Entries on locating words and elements
┌──

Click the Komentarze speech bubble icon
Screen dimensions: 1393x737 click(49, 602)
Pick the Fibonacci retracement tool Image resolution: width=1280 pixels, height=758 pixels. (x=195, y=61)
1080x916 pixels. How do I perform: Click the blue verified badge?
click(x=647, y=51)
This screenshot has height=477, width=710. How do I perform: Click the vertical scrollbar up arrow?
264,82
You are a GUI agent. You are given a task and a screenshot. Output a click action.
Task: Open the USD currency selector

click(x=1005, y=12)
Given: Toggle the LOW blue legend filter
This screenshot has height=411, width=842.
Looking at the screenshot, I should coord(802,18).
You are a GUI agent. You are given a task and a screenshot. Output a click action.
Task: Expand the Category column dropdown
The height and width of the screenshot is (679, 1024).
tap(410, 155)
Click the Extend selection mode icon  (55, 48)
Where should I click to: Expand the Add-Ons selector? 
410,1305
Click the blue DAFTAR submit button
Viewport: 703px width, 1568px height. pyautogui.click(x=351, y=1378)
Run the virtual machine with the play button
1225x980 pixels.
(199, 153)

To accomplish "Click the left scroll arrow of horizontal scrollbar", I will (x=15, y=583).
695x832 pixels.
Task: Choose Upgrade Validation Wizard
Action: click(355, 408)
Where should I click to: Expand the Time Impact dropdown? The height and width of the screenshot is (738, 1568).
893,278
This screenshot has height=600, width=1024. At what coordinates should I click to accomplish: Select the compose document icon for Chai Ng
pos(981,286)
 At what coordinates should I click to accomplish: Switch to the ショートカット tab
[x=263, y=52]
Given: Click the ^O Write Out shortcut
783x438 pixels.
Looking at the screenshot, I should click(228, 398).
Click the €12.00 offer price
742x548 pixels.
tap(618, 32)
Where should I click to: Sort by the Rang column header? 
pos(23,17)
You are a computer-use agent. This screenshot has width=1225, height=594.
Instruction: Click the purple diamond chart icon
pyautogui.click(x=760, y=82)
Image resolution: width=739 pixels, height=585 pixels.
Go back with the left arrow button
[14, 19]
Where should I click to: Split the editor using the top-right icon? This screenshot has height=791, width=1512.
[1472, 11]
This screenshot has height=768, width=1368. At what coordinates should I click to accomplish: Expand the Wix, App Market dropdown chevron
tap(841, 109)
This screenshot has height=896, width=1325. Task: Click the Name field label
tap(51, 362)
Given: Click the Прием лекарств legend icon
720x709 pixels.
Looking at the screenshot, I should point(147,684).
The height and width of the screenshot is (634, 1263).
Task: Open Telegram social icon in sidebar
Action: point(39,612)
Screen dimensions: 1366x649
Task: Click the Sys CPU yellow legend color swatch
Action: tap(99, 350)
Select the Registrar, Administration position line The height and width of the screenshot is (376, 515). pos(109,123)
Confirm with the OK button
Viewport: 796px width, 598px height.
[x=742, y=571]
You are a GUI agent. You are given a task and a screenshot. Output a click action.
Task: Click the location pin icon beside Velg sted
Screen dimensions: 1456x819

└──

▸ **TASK DETAILS**:
Reproduce every line of the data above without any change.

▸ **FINAL ANSWER**:
Click the Komentarze speech bubble icon
Screen dimensions: 1393x737 click(49, 602)
Pick the Fibonacci retracement tool Image resolution: width=1280 pixels, height=758 pixels. (x=195, y=61)
1080x916 pixels. How do I perform: Click the blue verified badge?
click(x=647, y=51)
This screenshot has height=477, width=710. How do I perform: Click the vertical scrollbar up arrow?
264,82
You are a GUI agent. You are given a task and a screenshot. Output a click action.
Task: Open the USD currency selector

click(x=1005, y=12)
Given: Toggle the LOW blue legend filter
This screenshot has height=411, width=842.
Looking at the screenshot, I should coord(802,18).
You are a GUI agent. You are given a task and a screenshot. Output a click action.
Task: Expand the Category column dropdown
The height and width of the screenshot is (679, 1024).
tap(410, 155)
Click the Extend selection mode icon  (55, 48)
Where should I click to: Expand the Add-Ons selector? 
410,1305
Click the blue DAFTAR submit button
Viewport: 703px width, 1568px height. pyautogui.click(x=351, y=1378)
Run the virtual machine with the play button
1225x980 pixels.
(199, 153)

To accomplish "Click the left scroll arrow of horizontal scrollbar", I will (x=15, y=583).
695x832 pixels.
Task: Choose Upgrade Validation Wizard
Action: click(355, 408)
Where should I click to: Expand the Time Impact dropdown? The height and width of the screenshot is (738, 1568).
893,278
This screenshot has height=600, width=1024. At what coordinates should I click to accomplish: Select the compose document icon for Chai Ng
pos(981,286)
 At what coordinates should I click to accomplish: Switch to the ショートカット tab
[x=263, y=52]
Given: Click the ^O Write Out shortcut
783x438 pixels.
Looking at the screenshot, I should click(228, 398).
Click the €12.00 offer price
742x548 pixels.
tap(618, 32)
Where should I click to: Sort by the Rang column header? 
pos(23,17)
You are a computer-use agent. This screenshot has width=1225, height=594.
Instruction: Click the purple diamond chart icon
pyautogui.click(x=760, y=82)
Image resolution: width=739 pixels, height=585 pixels.
Go back with the left arrow button
[14, 19]
Where should I click to: Split the editor using the top-right icon? This screenshot has height=791, width=1512.
[1472, 11]
This screenshot has height=768, width=1368. At what coordinates should I click to accomplish: Expand the Wix, App Market dropdown chevron
tap(841, 109)
This screenshot has height=896, width=1325. Task: Click the Name field label
tap(51, 362)
Given: Click the Прием лекарств legend icon
720x709 pixels.
Looking at the screenshot, I should point(147,684).
The height and width of the screenshot is (634, 1263).
Task: Open Telegram social icon in sidebar
Action: point(39,612)
Screen dimensions: 1366x649
Task: Click the Sys CPU yellow legend color swatch
Action: tap(99, 350)
Select the Registrar, Administration position line The height and width of the screenshot is (376, 515). pos(109,123)
Confirm with the OK button
Viewport: 796px width, 598px height.
[x=742, y=571]
You are a GUI agent. You are given a task and a screenshot. Output a click action.
Task: Click the location pin icon beside Velg sted
Screen dimensions: 1456x819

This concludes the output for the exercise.